As often happens with a huge and radical change, it wasn’t just the grotesque excesses and mistakes of the most recently deposed regime that needed dismantling but also the ingrained sins and bad tendencies of previous regimes. So, for example, apropos economic planning, the huge shift from blindly aiming for ‘growth’ to ‘contentment’ goals for the general population put the epitaph not only on the crazed crony capitalism of the last regime but also on the accepted economic wisdoms of several previous governments.

This went hand in hand with emergency-level efforts to stave off or reverse the several ecological/ environmental disasters facing the country.

It took a while for the burgeoning entrepreneurial sections to understand and trust that the movement to remove obscene inequality and place strict checks and restrictions to protect the environment didn’t equal some fanatical ‘Communist’ agenda but was, in fact, the pre-requisite for a balanced, reasonably peaceful and just society in which their businesses could thrive.

Cricket magic

Such was the toxic afterlife of the different kinds of destruction the Nightmare Regime had wreaked that people felt its effects for many years after the Regime had ceded power. One of the main challenges facing the country was how to deal with the supporters of the Regime and its infamous ideology. Support for the Regime had withered, especially in the last five years of its rule, but there was still a sizeable number of believers and hangers-on, angry and disillusioned, who were unable or unwilling to give up the lies and myths they had been fed by their leaders. Given the principles of the new Republic people wanted to forge, there was no choice but to try and bring these bitter and disappointed ones back into the fold of a secular, egalitarian society.

Oddly enough, one of the major ways this process of assimilation began was through cricket, specifically the renaming of several major stadiums in the country. Most of the Regime supporters were also serious cricket fans. Once every State cricket board began to follow the policy of removing names and statues of political leaders from the stadiums, a different kind of message began to trickle into the wider consciousness. The team was India, which was greater than any political figure and separate from them; the area of sport belonged to sportspeople and spectators; politicians and political hero-creation were not welcome to piggyback on this.
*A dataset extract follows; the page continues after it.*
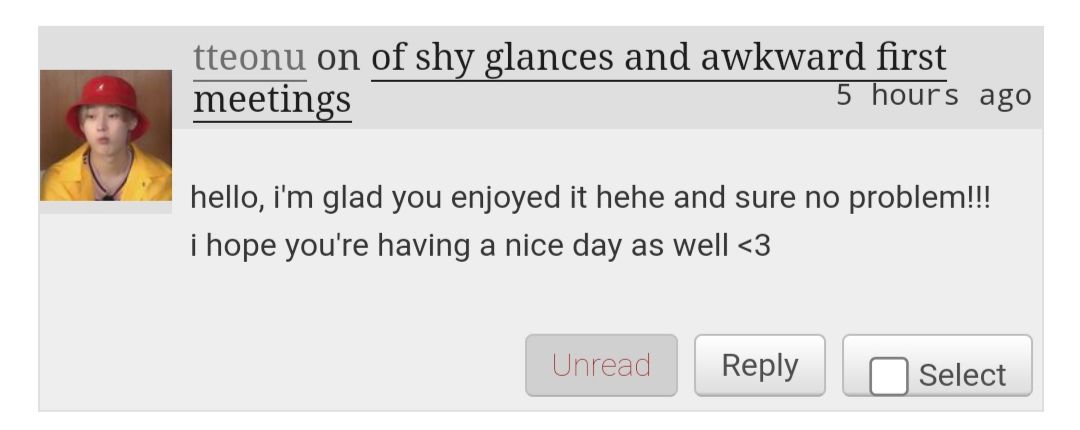Click the empty checkbox square inside Select
Image resolution: width=1080 pixels, height=430 pixels.
(889, 376)
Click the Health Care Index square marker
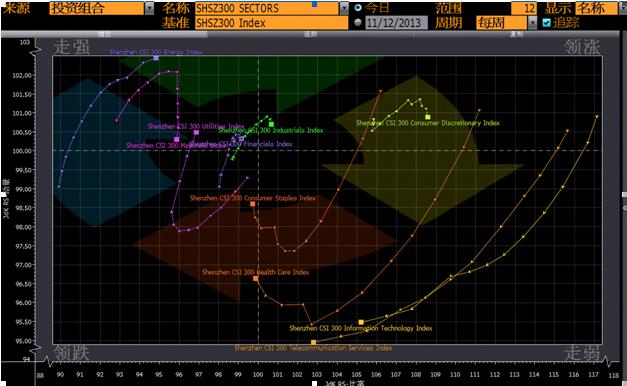This screenshot has width=627, height=386. click(256, 278)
A few years after the end of the Dark Period, a five-Test tour by Australia had a schedule that read: 1st Test, Mumbai/ Bombay — Sunil Gavaskar Stadium (formerly Brabourne), 2nd Test, Delhi — Bishan Singh Bedi Stadium (formerly Kotla), 3rd Test, Bengaluru/ Bangalore — Rahul Dravid Arena (formerly Chinnaswamy), 4th Test Ahmedabad — Vinoo Mankad Stadium (formerly Motera/ Modi), 5th Test, Kolkata/ Calcutta — Eden Gardens (a couple of iconic venues such as Eden and Green Park retained their old names). ODI games with Bombay and Bangalore were repeated but at the alternate venues of the Sachin Tendulkar Stadium (Wankhede) and the brand new G.R. Vishwanath Stadium.

Along with the renaming of stadiums went the dismantling of grandiose, over-sized statues, the cessation and redirecting of the money and energy from vanity projects such as bullet trains and ugly secretariat buildings. As things became more transparent, as decision-making processes became more inclusive, a different atmosphere was collectively created in the country. It was then observed that things both big and small, both obvious and seemingly obscure, all fed into the larger detoxification process.

Ruchir Joshi is a filmmaker and columnist.